Intraoperative measurement of SFL is important for detecting hypofibrinogenemia and applying appropriate and prompt transfusion treatment.
Cardiovascular surgery often causes massive bleeding due to coagulopathy, with hypofibrinogenemia being a major causative factor. We assessed the intraoperative incidence of hypofibrinogenemia and explored predictors of hypofibrinogenemia.
The intraoperative serum fibrinogen level (SFL) was routinely measured in 872 consecutive patients [mean age: 66.9 ± 13.3 years; 598 men (68.6%)] undergoing cardiovascular surgery from July 2013 to November 2016 at Nagoya University Hospital. There were 275 aortic surgeries, 200 cases of coronary artery bypass grafting (CABG), 334 valvular surgeries and 63 other surgeries. We estimated hypofibrinogenemia incidence (intraoperative lowest SFL ≤ 150 mg/dL) and identified its predictors by a logistic regression analysis.

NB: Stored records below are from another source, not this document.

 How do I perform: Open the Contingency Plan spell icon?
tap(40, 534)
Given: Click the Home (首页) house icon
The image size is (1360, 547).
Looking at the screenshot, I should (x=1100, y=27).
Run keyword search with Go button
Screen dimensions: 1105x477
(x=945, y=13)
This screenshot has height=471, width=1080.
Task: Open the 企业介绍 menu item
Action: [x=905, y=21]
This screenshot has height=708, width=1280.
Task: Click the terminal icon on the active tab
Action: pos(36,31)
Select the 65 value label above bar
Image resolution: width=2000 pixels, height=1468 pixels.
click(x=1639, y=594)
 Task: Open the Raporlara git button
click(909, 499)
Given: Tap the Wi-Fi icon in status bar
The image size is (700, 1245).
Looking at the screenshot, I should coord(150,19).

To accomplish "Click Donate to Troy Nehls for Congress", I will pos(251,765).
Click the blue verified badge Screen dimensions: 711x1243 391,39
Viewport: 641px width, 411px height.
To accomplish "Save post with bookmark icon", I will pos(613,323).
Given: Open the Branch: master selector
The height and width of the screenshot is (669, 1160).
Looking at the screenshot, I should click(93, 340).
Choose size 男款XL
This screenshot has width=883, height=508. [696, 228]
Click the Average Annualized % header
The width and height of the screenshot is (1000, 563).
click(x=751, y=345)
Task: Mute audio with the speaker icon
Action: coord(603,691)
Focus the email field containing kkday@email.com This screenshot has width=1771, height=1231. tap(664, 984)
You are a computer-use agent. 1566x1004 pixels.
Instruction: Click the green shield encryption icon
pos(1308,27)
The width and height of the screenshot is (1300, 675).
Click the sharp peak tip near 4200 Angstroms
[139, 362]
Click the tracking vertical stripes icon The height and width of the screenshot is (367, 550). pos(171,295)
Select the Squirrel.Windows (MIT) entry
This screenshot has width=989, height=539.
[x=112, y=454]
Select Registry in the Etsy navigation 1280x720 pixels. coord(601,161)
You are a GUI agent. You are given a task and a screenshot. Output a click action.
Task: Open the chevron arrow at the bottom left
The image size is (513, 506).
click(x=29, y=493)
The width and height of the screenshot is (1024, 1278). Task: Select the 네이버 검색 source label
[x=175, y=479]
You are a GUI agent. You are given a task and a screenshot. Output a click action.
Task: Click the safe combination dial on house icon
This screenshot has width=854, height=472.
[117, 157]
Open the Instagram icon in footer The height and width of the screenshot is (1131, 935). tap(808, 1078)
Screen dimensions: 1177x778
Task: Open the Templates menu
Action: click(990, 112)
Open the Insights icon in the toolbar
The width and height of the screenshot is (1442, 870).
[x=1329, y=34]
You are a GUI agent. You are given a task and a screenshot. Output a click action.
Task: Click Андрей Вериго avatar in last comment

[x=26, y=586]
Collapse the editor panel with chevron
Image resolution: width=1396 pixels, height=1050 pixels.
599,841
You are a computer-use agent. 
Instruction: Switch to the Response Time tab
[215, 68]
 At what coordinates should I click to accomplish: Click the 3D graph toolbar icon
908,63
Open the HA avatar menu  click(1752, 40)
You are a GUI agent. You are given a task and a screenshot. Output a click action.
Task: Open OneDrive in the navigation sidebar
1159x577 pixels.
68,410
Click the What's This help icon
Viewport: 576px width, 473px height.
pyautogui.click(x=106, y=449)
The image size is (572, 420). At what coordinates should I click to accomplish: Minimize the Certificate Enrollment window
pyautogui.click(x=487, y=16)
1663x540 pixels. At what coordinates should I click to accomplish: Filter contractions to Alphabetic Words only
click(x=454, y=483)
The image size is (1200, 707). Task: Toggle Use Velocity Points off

The average intraoperative lowest SFL of all cases, aortic surgery, CABG and valvular surgery was 185 ± 71, 156 ± 65, 198 ± 69 and 198 ± 68 mg/dL, respectively. Aortic surgery had a significantly lower intraoperative lowest SFL than CABG (p < 0.001) and valvular surgery (p < 0.001). The incidence of hypofibrinogenemia was 32.8%, 50.2%, 26.5% and 22.8% in all cases, aortic surgery, CABG and valvular surgery, respectively. The predictors of hypofibrinogenemia were the preoperative SFL, re-do surgery and perfusion time. A receiver operating characteristics curve analysis showed that the best preoperative SFL cutoff value for predicting hypofibrinogenemia was 308.5 mg/dL. Assuming preoperative SFL 300 mg/dL as the cutoff, the odds ratio for hypofibrinogenemia was 7.22 (95% confidence interval 5.26–9.92, p < 0.001).
The incidence of hypofibrinogenemia in aortic surgery was high. The preoperative SFL, re-do surgery and perfusion time were identified as predictors for hypofibrinogenemia. Intraoperative measurement of SFL is important for detecting hypofibrinogenemia and applying appropriate and prompt transfusion treatment.